En effet si l'on peut résumer la maladie génétique monogénique à un modèle "simple" (par opposition aux maladies génétiques "complexes"):
l'altération au niveau d'un gène est nécessaire et suffisante pour s'accompagner de l'apparition de la maladie génétique
(exception faite des mutations à pénétrance non complète),
dans les maladies génétiques complexes il s'agit d'un déterminisme génétique polygénique:
de nombreuses altérations aux niveaux de nombreux gènes sont les déterminants multiples de la maladie. On parle aussi de maladie "multifactorielle".
Chaque effet individuel de chacune des altérations génétiques est à lui seul insuffisant pour induire à la maladie. C'est la présence simultanée de ces altérations génétiques chez un même patient qui conduit à l'apparition de la maladie.

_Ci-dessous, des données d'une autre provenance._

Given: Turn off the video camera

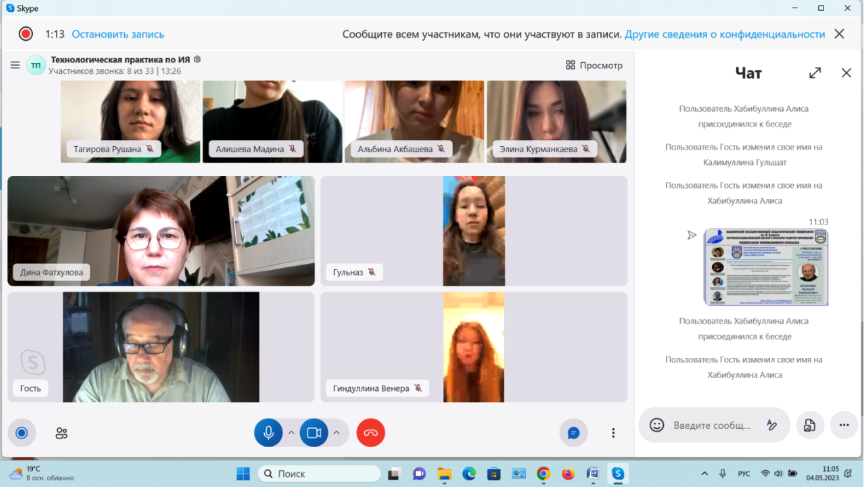Looking at the screenshot, I should tap(313, 433).
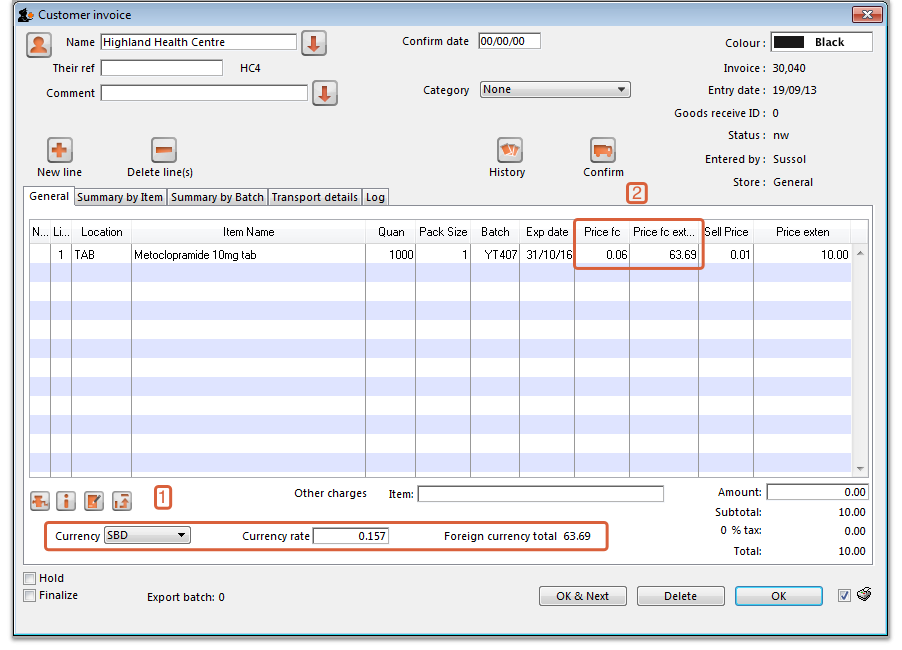Switch to the Summary by Batch tab

tap(217, 197)
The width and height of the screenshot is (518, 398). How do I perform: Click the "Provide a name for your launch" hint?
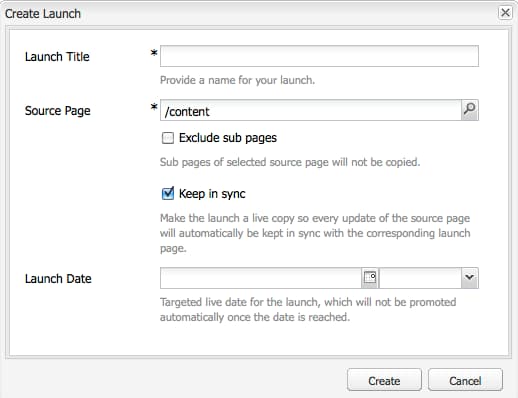[237, 80]
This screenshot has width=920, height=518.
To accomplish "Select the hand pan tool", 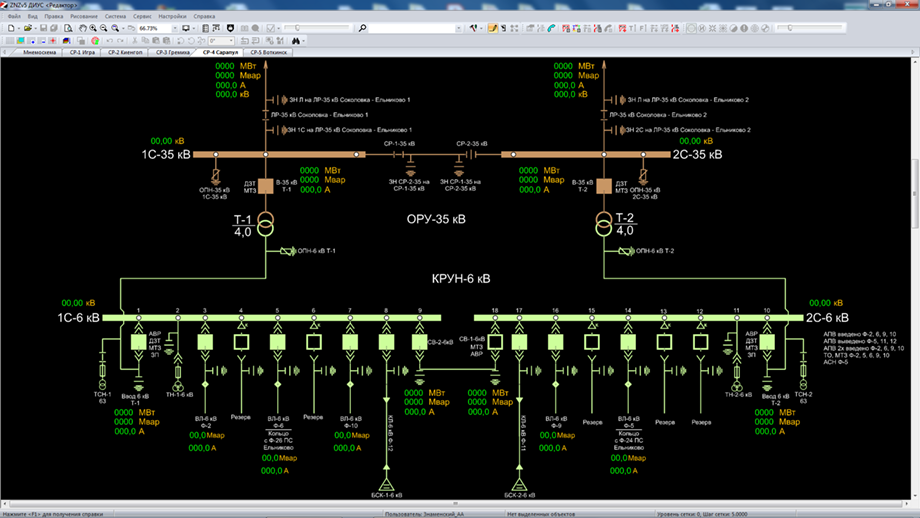I will 83,29.
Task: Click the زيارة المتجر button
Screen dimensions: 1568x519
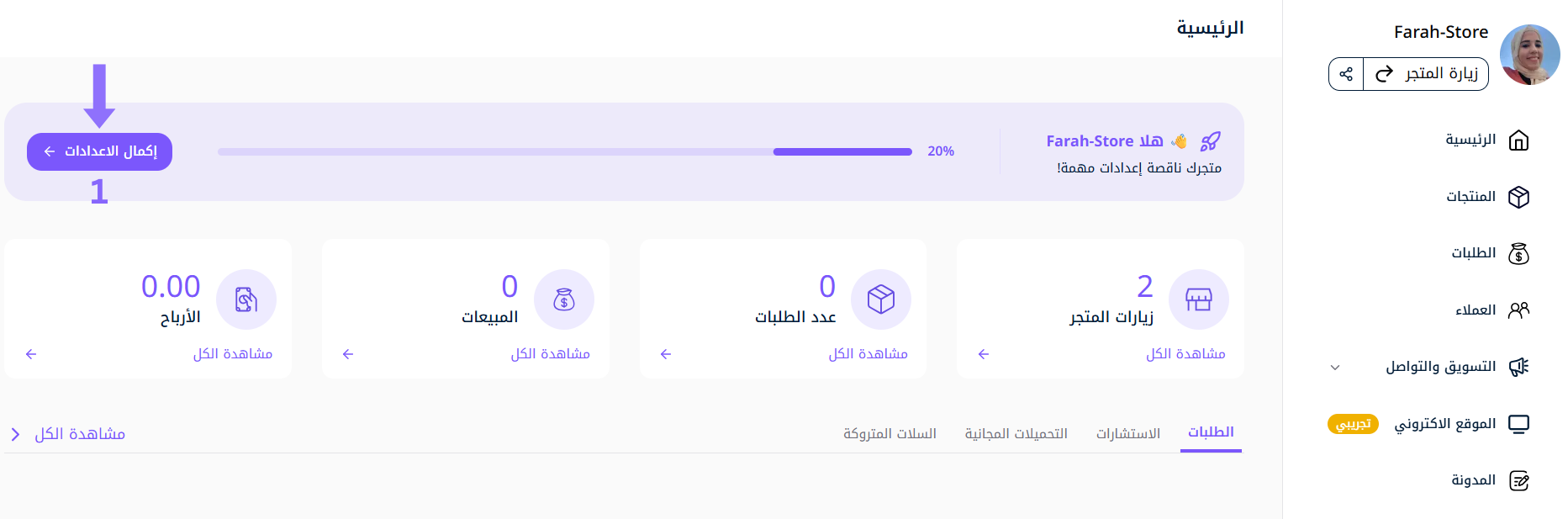Action: [1426, 74]
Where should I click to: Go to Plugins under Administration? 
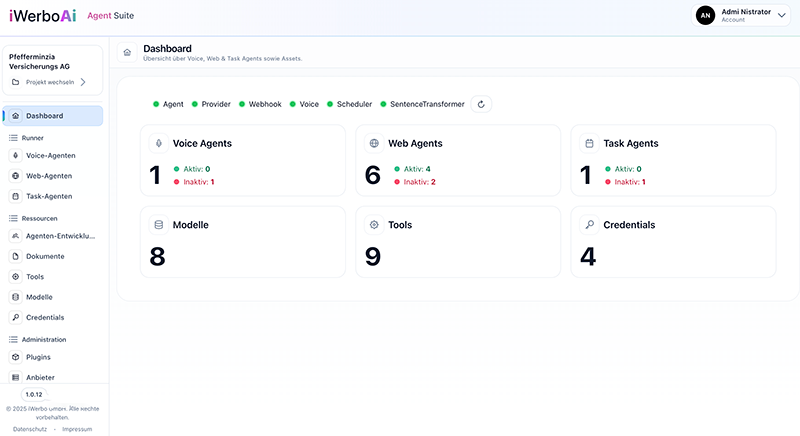pyautogui.click(x=38, y=357)
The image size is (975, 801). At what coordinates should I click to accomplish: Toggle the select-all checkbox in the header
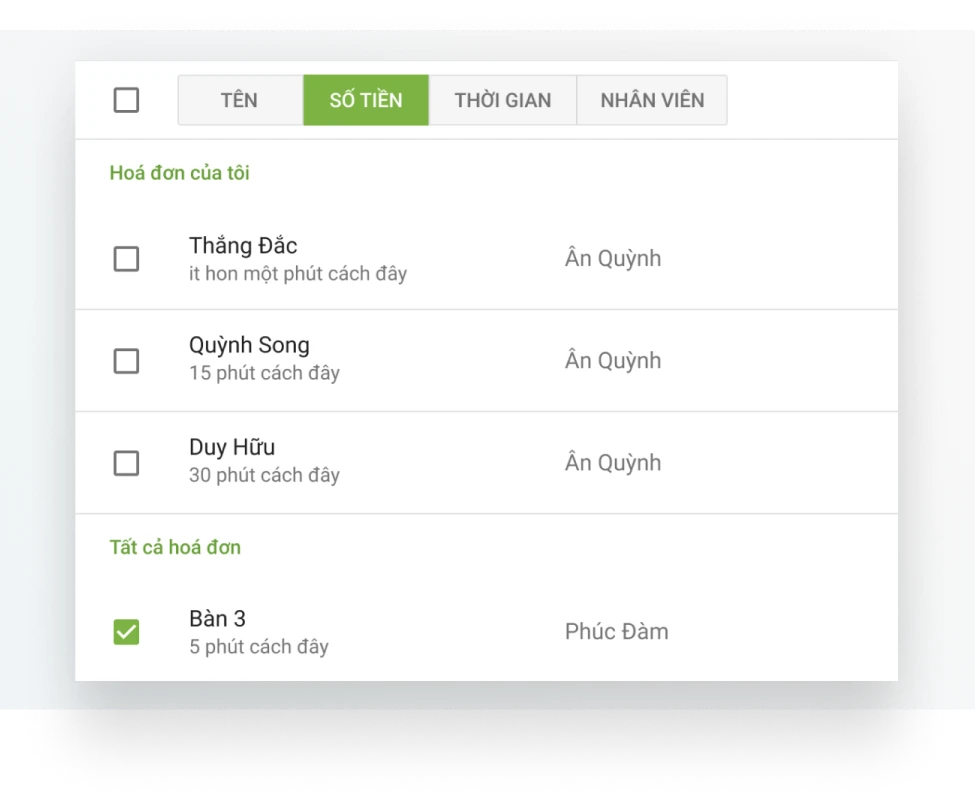click(126, 100)
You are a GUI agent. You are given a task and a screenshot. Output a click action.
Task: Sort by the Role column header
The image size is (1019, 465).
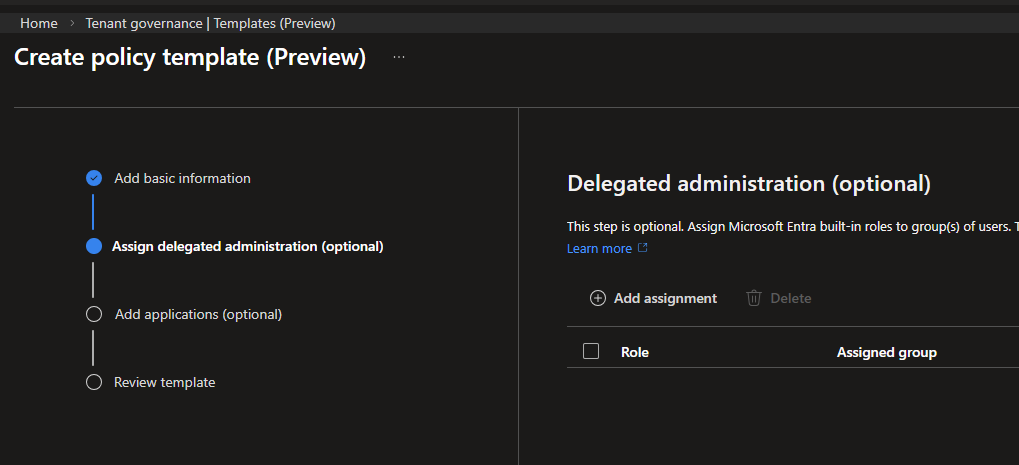pos(634,352)
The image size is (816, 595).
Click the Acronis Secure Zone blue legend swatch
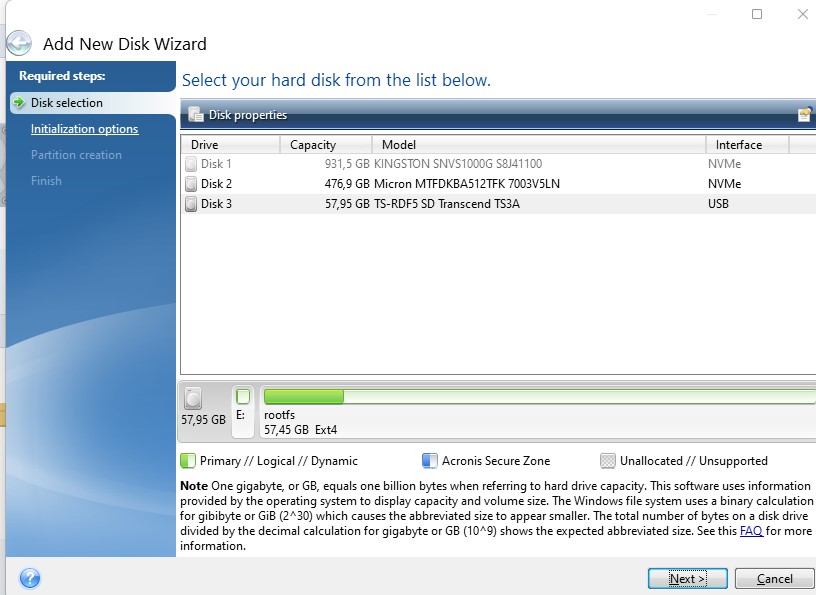429,461
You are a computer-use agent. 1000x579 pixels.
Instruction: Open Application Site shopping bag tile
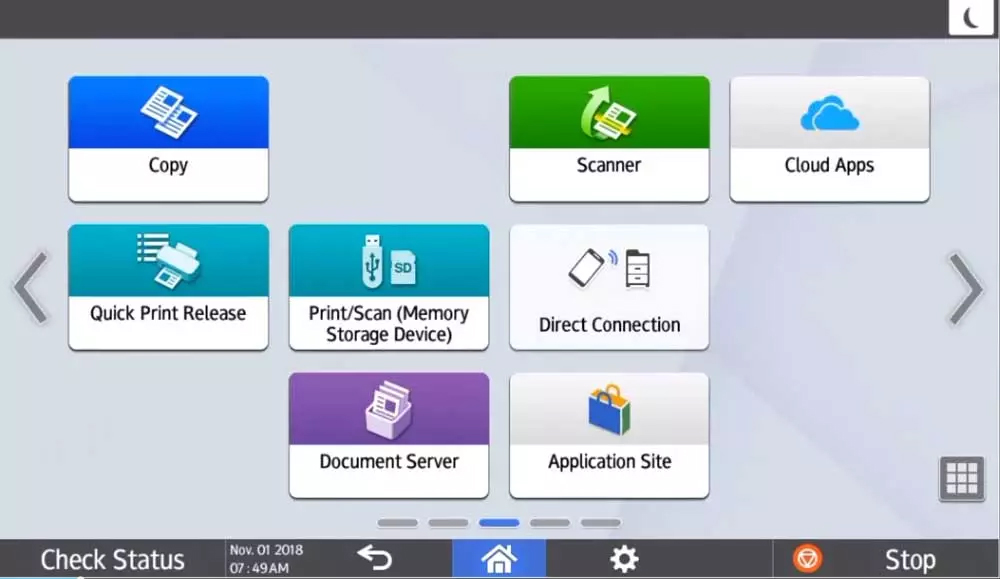tap(609, 435)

Dans ce contexte de maladie multifactorielle on attribue aussi une part non négligeable à l' "environnement" dans le déterminisme de la maladie génétique "complexe". L'environnement étant à prendre au sens très large: ce qui environne ou a environné le patient ainsi que certains aspects du mode de vie du patient. La partie génétique du déterminisme de la maladie peut être considérée comme une susceptibilité, une prédisposition génétique à la maladie.
Il est possible de relier ces concepts à des notions mathématique et statistique et notamment ce qui est appelé la "part de variance expliquée". Dans une situation idyllique où nous connaitrions à la fois tous les éléments génétiques qui constituent la composante polygénique ainsi que tous les déterminants "environnementaux" d'une maladie génétique "complexe" il serait possible de construire un modèle mathématique qui relierait de manière univoque la maladie (comme variable à expliquer) à n variables génétiques et n' variables environnementales (comme variables explicatives).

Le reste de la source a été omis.